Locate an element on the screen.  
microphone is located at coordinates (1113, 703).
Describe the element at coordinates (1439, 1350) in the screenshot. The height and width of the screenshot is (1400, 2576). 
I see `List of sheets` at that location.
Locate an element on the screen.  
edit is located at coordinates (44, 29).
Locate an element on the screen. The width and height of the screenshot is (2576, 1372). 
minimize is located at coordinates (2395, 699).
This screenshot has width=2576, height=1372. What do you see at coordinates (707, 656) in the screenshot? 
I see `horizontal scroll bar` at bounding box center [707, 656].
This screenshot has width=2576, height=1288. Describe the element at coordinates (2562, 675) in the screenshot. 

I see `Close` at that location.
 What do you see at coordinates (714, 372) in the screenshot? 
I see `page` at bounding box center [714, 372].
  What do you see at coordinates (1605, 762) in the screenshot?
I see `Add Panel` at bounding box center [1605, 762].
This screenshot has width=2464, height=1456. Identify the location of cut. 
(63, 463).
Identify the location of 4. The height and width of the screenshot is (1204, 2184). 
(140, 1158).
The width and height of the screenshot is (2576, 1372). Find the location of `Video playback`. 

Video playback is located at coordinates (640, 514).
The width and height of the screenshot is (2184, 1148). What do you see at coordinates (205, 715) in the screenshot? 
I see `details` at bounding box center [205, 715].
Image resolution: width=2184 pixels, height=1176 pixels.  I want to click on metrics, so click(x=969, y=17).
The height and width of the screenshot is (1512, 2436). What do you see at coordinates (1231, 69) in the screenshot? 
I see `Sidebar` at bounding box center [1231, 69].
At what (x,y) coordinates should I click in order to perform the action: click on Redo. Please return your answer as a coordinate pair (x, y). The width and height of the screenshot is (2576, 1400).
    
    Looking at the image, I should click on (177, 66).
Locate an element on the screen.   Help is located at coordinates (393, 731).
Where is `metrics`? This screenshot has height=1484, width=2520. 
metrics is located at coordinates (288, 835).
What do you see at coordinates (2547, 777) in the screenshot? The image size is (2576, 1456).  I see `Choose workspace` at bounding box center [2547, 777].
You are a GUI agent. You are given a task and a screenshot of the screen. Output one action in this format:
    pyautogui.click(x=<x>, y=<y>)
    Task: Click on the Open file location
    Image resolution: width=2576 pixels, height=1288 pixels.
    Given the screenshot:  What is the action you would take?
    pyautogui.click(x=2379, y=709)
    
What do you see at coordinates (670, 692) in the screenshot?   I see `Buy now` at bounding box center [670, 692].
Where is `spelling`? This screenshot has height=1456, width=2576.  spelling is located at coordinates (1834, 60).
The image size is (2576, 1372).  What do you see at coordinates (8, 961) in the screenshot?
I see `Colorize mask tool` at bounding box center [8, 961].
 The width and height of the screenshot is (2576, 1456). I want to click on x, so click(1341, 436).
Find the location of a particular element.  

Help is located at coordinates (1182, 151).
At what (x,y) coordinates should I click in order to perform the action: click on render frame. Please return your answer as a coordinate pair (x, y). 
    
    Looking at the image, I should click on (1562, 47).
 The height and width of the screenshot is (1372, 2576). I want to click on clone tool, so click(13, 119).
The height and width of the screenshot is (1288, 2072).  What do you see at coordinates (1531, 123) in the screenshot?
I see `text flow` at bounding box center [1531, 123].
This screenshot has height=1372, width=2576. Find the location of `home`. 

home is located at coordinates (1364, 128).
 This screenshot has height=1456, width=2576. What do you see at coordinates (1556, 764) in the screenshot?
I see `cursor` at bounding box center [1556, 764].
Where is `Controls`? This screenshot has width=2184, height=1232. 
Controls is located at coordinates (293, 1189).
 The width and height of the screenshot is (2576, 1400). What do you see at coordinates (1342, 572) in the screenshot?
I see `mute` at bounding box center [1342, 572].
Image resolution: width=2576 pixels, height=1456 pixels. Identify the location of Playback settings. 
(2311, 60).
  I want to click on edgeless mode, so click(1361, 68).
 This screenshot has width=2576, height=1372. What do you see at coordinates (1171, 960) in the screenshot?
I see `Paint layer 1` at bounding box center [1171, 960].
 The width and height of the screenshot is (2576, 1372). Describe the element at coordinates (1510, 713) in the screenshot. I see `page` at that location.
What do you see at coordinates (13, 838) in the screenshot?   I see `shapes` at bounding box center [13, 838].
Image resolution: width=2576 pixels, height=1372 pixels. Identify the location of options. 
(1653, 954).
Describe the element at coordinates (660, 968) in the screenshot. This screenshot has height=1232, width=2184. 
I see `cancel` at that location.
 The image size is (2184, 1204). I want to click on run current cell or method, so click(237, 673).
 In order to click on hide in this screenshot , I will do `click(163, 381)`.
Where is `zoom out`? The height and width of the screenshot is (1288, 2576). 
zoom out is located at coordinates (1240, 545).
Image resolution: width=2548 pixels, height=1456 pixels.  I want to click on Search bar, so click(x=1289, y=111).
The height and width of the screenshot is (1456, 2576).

========

▶ BRIEF
Return every one of the rows above word for word, without changing, adding, or leaving out anything.

▶ FINISHED ANSWER
Locate an element on the screen.  
microphone is located at coordinates (1113, 703).
Describe the element at coordinates (1439, 1350) in the screenshot. The height and width of the screenshot is (1400, 2576). 
I see `List of sheets` at that location.
Locate an element on the screen.  
edit is located at coordinates (44, 29).
Locate an element on the screen. The width and height of the screenshot is (2576, 1372). 
minimize is located at coordinates (2395, 699).
This screenshot has width=2576, height=1372. What do you see at coordinates (707, 656) in the screenshot? 
I see `horizontal scroll bar` at bounding box center [707, 656].
This screenshot has width=2576, height=1288. Describe the element at coordinates (2562, 675) in the screenshot. 

I see `Close` at that location.
 What do you see at coordinates (714, 372) in the screenshot? 
I see `page` at bounding box center [714, 372].
  What do you see at coordinates (1605, 762) in the screenshot?
I see `Add Panel` at bounding box center [1605, 762].
This screenshot has width=2464, height=1456. Identify the location of cut. 
(63, 463).
Identify the location of 4. The height and width of the screenshot is (1204, 2184). 
(140, 1158).
The width and height of the screenshot is (2576, 1372). Find the location of `Video playback`. 

Video playback is located at coordinates (640, 514).
The width and height of the screenshot is (2184, 1148). What do you see at coordinates (205, 715) in the screenshot? 
I see `details` at bounding box center [205, 715].
Image resolution: width=2184 pixels, height=1176 pixels.  I want to click on metrics, so click(x=969, y=17).
The height and width of the screenshot is (1512, 2436). What do you see at coordinates (1231, 69) in the screenshot? 
I see `Sidebar` at bounding box center [1231, 69].
At what (x,y) coordinates should I click in order to perform the action: click on Redo. Please return your answer as a coordinate pair (x, y). The width and height of the screenshot is (2576, 1400).
    
    Looking at the image, I should click on (177, 66).
Locate an element on the screen.   Help is located at coordinates (393, 731).
Where is `metrics`? This screenshot has height=1484, width=2520. 
metrics is located at coordinates (288, 835).
What do you see at coordinates (2547, 777) in the screenshot? The image size is (2576, 1456).  I see `Choose workspace` at bounding box center [2547, 777].
You are a GUI agent. You are given a task and a screenshot of the screen. Output one action in this format:
    pyautogui.click(x=<x>, y=<y>)
    Task: Click on the Open file location
    Image resolution: width=2576 pixels, height=1288 pixels.
    Given the screenshot:  What is the action you would take?
    pyautogui.click(x=2379, y=709)
    
What do you see at coordinates (670, 692) in the screenshot?   I see `Buy now` at bounding box center [670, 692].
Where is `spelling`? This screenshot has height=1456, width=2576.  spelling is located at coordinates (1834, 60).
The image size is (2576, 1372).  What do you see at coordinates (8, 961) in the screenshot?
I see `Colorize mask tool` at bounding box center [8, 961].
 The width and height of the screenshot is (2576, 1456). I want to click on x, so click(1341, 436).
Find the location of a particular element.  

Help is located at coordinates (1182, 151).
At what (x,y) coordinates should I click in order to perform the action: click on render frame. Please return your answer as a coordinate pair (x, y). 
    
    Looking at the image, I should click on (1562, 47).
 The height and width of the screenshot is (1372, 2576). I want to click on clone tool, so click(13, 119).
The height and width of the screenshot is (1288, 2072).  What do you see at coordinates (1531, 123) in the screenshot?
I see `text flow` at bounding box center [1531, 123].
This screenshot has height=1372, width=2576. Find the location of `home`. 

home is located at coordinates (1364, 128).
 This screenshot has height=1456, width=2576. What do you see at coordinates (1556, 764) in the screenshot?
I see `cursor` at bounding box center [1556, 764].
Where is `Controls`? This screenshot has width=2184, height=1232. 
Controls is located at coordinates (293, 1189).
 The width and height of the screenshot is (2576, 1400). What do you see at coordinates (1342, 572) in the screenshot?
I see `mute` at bounding box center [1342, 572].
Image resolution: width=2576 pixels, height=1456 pixels. Identify the location of Playback settings. 
(2311, 60).
  I want to click on edgeless mode, so click(1361, 68).
 This screenshot has width=2576, height=1372. What do you see at coordinates (1171, 960) in the screenshot?
I see `Paint layer 1` at bounding box center [1171, 960].
 The width and height of the screenshot is (2576, 1372). Describe the element at coordinates (1510, 713) in the screenshot. I see `page` at that location.
What do you see at coordinates (13, 838) in the screenshot?   I see `shapes` at bounding box center [13, 838].
Image resolution: width=2576 pixels, height=1372 pixels. Identify the location of options. 
(1653, 954).
Describe the element at coordinates (660, 968) in the screenshot. This screenshot has height=1232, width=2184. 
I see `cancel` at that location.
 The image size is (2184, 1204). I want to click on run current cell or method, so click(237, 673).
 In order to click on hide in this screenshot , I will do `click(163, 381)`.
Where is `zoom out`? The height and width of the screenshot is (1288, 2576). 
zoom out is located at coordinates (1240, 545).
Image resolution: width=2548 pixels, height=1456 pixels.  I want to click on Search bar, so click(x=1289, y=111).
The height and width of the screenshot is (1456, 2576).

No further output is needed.